### Exercise objective
Of the lines in the listing below, count those containing "right". Provide the count and nothing else.

### Working data
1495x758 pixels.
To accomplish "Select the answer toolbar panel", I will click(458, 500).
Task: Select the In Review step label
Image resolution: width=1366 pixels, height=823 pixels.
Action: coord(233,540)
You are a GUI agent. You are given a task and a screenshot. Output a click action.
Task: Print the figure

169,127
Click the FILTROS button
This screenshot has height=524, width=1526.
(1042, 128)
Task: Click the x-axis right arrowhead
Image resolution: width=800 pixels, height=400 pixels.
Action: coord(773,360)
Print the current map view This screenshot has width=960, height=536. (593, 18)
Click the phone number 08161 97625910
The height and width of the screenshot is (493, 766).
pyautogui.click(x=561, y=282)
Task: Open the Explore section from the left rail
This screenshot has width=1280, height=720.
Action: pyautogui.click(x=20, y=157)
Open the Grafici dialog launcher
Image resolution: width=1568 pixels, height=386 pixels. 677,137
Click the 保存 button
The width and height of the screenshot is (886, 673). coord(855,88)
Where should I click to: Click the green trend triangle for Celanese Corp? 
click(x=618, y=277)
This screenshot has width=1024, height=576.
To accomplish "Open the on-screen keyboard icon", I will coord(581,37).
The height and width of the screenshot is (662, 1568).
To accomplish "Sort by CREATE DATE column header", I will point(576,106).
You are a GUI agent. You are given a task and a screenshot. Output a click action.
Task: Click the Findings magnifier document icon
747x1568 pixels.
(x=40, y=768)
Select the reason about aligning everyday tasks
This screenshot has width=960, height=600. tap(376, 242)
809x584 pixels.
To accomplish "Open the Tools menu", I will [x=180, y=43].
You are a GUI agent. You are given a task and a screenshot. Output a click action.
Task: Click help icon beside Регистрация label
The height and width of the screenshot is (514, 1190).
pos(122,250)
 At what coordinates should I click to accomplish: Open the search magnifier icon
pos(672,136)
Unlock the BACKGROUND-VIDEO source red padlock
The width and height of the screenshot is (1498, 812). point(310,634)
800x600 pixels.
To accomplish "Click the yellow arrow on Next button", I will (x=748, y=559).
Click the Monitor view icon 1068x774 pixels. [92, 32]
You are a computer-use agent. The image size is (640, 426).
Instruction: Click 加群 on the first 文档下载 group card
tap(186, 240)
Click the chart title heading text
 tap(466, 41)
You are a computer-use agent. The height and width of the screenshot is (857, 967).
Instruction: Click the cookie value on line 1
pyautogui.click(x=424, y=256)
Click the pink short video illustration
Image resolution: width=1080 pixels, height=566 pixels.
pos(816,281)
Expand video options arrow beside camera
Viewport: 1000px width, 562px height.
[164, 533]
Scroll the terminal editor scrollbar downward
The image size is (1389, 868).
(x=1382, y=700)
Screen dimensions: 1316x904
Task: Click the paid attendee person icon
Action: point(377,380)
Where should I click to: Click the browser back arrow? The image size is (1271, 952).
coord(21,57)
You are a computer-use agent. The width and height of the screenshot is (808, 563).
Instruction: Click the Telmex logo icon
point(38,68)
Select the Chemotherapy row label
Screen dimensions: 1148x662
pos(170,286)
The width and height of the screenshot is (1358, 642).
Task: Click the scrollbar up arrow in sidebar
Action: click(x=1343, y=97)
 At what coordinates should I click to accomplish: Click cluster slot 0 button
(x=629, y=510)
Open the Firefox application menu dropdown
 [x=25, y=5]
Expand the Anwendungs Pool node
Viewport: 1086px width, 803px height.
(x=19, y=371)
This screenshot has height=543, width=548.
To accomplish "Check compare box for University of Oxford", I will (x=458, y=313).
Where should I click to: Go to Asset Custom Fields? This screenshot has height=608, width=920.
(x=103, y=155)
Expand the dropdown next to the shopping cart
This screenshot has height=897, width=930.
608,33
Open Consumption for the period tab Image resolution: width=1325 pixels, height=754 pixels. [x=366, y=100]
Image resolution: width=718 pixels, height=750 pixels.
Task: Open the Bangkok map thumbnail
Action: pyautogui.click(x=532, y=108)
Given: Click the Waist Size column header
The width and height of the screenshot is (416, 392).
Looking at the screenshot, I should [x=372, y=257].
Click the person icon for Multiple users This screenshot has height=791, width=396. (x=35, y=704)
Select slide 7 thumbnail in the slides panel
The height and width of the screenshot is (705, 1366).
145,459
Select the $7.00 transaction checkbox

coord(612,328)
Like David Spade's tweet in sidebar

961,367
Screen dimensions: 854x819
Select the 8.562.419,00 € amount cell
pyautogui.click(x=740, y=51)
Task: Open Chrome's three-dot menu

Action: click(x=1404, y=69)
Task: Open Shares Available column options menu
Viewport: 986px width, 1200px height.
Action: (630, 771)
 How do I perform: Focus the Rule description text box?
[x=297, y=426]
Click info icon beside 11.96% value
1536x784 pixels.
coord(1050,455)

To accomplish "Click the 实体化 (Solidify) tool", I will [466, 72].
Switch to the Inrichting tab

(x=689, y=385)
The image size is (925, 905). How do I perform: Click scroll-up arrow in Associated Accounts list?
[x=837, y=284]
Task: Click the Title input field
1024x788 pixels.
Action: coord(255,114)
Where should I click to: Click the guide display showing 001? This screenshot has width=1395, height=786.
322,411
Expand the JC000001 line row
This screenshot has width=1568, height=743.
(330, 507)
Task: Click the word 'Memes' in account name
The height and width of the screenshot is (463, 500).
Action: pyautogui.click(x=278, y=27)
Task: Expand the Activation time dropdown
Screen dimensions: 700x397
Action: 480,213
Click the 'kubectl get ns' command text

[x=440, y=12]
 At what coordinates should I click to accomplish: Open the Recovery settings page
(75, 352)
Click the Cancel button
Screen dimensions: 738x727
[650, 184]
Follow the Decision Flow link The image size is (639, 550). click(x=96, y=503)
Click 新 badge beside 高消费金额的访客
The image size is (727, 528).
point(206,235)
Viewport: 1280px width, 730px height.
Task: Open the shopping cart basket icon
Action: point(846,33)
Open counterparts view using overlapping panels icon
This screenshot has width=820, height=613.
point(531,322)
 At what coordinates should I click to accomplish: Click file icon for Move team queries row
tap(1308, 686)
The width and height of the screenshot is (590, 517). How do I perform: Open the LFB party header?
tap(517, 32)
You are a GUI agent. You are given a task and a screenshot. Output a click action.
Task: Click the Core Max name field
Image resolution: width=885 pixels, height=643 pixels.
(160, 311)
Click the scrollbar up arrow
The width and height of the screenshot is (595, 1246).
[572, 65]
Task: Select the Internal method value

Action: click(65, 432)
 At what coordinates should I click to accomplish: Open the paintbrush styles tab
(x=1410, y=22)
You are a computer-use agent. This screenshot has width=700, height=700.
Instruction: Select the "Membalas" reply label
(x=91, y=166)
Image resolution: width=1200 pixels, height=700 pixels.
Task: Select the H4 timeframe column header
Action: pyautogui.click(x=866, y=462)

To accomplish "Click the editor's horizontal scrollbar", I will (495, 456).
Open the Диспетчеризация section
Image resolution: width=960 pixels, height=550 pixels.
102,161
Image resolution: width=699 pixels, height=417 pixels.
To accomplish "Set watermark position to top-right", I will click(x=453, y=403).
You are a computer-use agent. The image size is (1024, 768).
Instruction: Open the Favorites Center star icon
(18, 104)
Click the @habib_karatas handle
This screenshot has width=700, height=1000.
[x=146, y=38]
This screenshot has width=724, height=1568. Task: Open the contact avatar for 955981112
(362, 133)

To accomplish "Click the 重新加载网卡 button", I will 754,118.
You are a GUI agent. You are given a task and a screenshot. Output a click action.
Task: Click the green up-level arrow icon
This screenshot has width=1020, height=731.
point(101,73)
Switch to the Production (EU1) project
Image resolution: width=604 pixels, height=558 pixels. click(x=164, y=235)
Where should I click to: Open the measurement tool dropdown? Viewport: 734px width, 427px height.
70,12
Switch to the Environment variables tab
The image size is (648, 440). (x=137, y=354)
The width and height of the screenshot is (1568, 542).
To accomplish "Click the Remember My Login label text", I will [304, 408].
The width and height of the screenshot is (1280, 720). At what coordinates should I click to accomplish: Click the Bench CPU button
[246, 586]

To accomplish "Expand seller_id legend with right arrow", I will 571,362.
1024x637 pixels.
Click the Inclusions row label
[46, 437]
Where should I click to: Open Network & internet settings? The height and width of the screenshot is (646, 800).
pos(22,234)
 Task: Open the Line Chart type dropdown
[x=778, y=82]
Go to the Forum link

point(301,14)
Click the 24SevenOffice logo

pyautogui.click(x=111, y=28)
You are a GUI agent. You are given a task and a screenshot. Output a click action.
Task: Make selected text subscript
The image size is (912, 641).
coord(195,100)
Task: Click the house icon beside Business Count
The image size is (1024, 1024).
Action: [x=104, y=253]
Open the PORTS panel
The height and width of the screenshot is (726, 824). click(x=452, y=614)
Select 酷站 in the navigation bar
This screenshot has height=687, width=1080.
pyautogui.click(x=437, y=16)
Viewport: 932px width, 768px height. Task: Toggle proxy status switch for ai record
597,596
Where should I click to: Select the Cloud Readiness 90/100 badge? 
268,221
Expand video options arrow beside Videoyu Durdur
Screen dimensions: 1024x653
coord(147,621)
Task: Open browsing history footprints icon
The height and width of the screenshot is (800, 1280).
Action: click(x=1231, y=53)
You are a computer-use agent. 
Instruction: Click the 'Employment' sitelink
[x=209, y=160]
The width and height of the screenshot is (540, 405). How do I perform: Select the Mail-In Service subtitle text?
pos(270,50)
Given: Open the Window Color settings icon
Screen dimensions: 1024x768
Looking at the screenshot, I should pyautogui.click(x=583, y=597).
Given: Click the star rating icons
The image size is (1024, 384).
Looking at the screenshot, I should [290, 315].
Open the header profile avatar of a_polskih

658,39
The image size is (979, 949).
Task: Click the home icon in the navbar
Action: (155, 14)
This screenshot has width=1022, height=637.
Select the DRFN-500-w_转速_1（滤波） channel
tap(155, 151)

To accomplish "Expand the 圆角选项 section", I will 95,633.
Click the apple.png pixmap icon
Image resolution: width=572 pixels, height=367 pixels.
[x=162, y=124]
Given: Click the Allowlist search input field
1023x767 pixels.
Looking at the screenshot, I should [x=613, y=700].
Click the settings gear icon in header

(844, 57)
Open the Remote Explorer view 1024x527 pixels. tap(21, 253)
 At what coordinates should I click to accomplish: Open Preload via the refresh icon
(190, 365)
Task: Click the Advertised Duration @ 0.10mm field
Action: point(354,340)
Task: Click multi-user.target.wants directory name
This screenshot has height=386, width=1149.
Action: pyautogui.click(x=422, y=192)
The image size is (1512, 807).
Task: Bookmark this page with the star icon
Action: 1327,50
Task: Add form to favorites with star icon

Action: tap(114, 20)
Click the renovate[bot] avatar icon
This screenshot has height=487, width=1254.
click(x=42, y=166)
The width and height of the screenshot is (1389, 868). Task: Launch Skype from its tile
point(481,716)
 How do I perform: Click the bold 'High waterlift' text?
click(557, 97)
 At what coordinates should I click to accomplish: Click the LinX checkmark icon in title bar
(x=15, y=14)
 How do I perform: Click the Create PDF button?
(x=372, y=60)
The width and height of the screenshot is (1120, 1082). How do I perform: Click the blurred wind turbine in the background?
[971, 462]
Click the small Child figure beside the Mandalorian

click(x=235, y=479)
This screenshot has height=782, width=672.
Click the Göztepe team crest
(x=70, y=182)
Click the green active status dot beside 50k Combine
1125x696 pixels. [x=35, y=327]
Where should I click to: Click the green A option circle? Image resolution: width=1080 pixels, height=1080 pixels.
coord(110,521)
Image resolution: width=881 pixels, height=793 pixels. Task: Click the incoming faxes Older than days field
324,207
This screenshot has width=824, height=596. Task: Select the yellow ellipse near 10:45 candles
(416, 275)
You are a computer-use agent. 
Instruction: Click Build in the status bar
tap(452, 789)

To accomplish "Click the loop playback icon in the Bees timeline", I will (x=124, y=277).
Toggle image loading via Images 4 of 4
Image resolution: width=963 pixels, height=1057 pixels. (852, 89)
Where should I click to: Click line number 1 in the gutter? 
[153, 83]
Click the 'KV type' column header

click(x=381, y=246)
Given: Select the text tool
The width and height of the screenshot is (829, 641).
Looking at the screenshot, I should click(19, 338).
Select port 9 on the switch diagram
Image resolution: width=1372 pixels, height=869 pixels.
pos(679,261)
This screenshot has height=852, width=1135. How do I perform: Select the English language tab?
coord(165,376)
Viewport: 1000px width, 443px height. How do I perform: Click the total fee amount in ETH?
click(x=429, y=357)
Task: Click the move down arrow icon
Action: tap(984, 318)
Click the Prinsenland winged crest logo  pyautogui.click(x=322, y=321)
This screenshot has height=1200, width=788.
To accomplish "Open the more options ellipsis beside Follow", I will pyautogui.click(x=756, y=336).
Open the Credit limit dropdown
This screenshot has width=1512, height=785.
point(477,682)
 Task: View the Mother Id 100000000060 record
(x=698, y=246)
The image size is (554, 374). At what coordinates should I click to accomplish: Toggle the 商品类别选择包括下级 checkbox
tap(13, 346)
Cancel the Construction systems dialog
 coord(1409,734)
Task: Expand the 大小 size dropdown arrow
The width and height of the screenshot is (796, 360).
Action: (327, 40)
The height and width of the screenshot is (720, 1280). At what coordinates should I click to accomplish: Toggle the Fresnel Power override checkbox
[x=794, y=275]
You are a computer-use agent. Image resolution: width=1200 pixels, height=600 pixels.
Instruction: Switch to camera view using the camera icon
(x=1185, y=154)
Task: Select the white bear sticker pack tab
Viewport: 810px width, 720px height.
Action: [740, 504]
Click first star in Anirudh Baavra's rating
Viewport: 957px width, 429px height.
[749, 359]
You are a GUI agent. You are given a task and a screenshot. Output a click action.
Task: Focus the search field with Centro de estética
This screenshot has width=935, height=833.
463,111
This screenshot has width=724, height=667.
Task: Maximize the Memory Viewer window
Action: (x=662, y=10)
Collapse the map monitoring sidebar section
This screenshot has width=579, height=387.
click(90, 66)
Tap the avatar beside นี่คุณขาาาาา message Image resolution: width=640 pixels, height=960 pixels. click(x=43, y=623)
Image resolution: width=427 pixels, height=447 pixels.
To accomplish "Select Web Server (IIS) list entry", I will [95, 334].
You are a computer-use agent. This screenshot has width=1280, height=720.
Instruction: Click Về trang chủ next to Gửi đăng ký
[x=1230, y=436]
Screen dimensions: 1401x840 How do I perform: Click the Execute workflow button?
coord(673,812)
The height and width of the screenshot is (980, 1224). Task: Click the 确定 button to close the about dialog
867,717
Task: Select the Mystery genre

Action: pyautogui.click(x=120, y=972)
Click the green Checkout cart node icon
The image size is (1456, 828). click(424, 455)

### Response box
3